» PROMPT
Reproduce the records from the line containing "This screenshot has width=600, height=824." up to and including the line containing "(756, 772).", substituting "Determine" for "Identify" and leaving everything else unchanged. Provide only those lines.

» STORED DATA
/---

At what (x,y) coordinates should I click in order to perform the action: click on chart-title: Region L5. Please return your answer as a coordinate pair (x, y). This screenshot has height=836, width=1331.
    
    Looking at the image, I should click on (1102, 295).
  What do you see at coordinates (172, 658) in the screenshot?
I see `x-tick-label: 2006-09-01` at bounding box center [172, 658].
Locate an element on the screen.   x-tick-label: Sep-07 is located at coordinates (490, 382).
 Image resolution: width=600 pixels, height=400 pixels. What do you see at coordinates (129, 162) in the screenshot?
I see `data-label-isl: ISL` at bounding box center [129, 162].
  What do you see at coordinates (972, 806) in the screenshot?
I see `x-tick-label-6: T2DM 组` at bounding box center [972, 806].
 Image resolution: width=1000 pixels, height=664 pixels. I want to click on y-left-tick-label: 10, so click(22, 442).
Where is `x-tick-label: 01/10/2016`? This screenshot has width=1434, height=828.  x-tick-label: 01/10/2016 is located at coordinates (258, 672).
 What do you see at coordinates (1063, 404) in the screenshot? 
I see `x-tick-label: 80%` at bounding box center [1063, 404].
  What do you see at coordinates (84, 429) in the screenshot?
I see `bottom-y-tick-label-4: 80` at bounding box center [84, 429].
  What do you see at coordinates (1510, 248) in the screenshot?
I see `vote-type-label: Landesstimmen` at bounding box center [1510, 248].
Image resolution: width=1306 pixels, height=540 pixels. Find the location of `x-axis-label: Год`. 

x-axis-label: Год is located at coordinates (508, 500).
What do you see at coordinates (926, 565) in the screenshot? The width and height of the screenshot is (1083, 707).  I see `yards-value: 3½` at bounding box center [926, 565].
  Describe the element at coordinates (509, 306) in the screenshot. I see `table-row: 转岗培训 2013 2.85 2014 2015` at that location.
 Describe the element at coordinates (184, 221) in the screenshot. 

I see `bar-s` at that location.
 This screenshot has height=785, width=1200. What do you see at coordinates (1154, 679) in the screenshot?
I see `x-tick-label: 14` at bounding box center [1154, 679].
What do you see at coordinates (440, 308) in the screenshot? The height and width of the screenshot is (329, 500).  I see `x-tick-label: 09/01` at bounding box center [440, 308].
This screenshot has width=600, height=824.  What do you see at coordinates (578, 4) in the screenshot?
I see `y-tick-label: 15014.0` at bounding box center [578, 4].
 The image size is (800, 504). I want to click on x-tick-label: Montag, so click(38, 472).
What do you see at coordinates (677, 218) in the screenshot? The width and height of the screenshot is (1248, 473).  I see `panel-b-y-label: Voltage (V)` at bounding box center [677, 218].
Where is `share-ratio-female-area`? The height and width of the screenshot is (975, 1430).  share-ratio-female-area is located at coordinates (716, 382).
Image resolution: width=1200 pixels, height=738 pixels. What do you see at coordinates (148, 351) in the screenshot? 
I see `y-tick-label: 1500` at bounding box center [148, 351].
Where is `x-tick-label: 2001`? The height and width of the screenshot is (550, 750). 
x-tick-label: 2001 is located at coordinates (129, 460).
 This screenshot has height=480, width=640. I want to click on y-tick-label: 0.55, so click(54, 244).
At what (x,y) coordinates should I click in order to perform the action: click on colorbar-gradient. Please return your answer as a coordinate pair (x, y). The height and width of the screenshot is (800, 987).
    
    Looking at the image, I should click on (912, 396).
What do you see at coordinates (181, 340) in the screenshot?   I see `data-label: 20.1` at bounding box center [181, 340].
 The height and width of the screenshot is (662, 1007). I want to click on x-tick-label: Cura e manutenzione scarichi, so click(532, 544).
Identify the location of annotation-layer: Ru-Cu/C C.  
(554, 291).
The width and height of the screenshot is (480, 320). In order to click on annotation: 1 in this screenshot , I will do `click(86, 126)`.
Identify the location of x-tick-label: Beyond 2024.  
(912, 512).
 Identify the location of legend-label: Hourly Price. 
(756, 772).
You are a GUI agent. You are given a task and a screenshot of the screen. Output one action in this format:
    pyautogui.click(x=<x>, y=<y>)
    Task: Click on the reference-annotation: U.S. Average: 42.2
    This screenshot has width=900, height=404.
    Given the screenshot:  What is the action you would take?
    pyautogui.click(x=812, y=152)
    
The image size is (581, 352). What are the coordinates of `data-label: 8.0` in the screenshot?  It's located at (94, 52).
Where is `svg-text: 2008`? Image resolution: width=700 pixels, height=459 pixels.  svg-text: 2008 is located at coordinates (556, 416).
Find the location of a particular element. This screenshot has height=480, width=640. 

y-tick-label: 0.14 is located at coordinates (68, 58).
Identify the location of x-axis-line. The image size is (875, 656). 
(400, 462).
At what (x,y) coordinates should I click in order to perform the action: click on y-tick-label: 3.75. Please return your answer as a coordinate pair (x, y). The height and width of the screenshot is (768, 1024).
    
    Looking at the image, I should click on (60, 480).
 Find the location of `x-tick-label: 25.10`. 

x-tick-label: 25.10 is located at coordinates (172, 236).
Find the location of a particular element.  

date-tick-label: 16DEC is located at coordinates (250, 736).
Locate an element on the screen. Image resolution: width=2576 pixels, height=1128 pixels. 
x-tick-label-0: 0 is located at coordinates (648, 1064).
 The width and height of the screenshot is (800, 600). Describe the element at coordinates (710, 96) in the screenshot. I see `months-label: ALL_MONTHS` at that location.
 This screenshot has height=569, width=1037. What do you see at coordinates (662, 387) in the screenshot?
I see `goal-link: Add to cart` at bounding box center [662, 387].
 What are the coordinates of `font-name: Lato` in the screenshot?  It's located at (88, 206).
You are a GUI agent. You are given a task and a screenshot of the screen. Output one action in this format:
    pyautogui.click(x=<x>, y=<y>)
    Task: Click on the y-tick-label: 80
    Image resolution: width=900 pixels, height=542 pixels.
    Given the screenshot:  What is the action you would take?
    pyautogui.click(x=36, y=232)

\---

» ANSWER SPACE
This screenshot has width=600, height=824.  What do you see at coordinates (578, 4) in the screenshot?
I see `y-tick-label: 15014.0` at bounding box center [578, 4].
 The image size is (800, 504). I want to click on x-tick-label: Montag, so click(38, 472).
What do you see at coordinates (677, 218) in the screenshot? The width and height of the screenshot is (1248, 473).  I see `panel-b-y-label: Voltage (V)` at bounding box center [677, 218].
Where is `share-ratio-female-area`? The height and width of the screenshot is (975, 1430).  share-ratio-female-area is located at coordinates (716, 382).
Image resolution: width=1200 pixels, height=738 pixels. What do you see at coordinates (148, 351) in the screenshot? 
I see `y-tick-label: 1500` at bounding box center [148, 351].
Where is `x-tick-label: 2001`? The height and width of the screenshot is (550, 750). 
x-tick-label: 2001 is located at coordinates (129, 460).
 This screenshot has height=480, width=640. I want to click on y-tick-label: 0.55, so click(54, 244).
At what (x,y) coordinates should I click in order to perform the action: click on colorbar-gradient. Please return your answer as a coordinate pair (x, y). The height and width of the screenshot is (800, 987).
    
    Looking at the image, I should click on (912, 396).
What do you see at coordinates (181, 340) in the screenshot?   I see `data-label: 20.1` at bounding box center [181, 340].
 The height and width of the screenshot is (662, 1007). I want to click on x-tick-label: Cura e manutenzione scarichi, so click(532, 544).
Determine the location of annotation-layer: Ru-Cu/C C.  
(554, 291).
The width and height of the screenshot is (480, 320). In order to click on annotation: 1 in this screenshot , I will do `click(86, 126)`.
Determine the location of x-tick-label: Beyond 2024.  
(912, 512).
 Determine the location of legend-label: Hourly Price. 
(756, 772).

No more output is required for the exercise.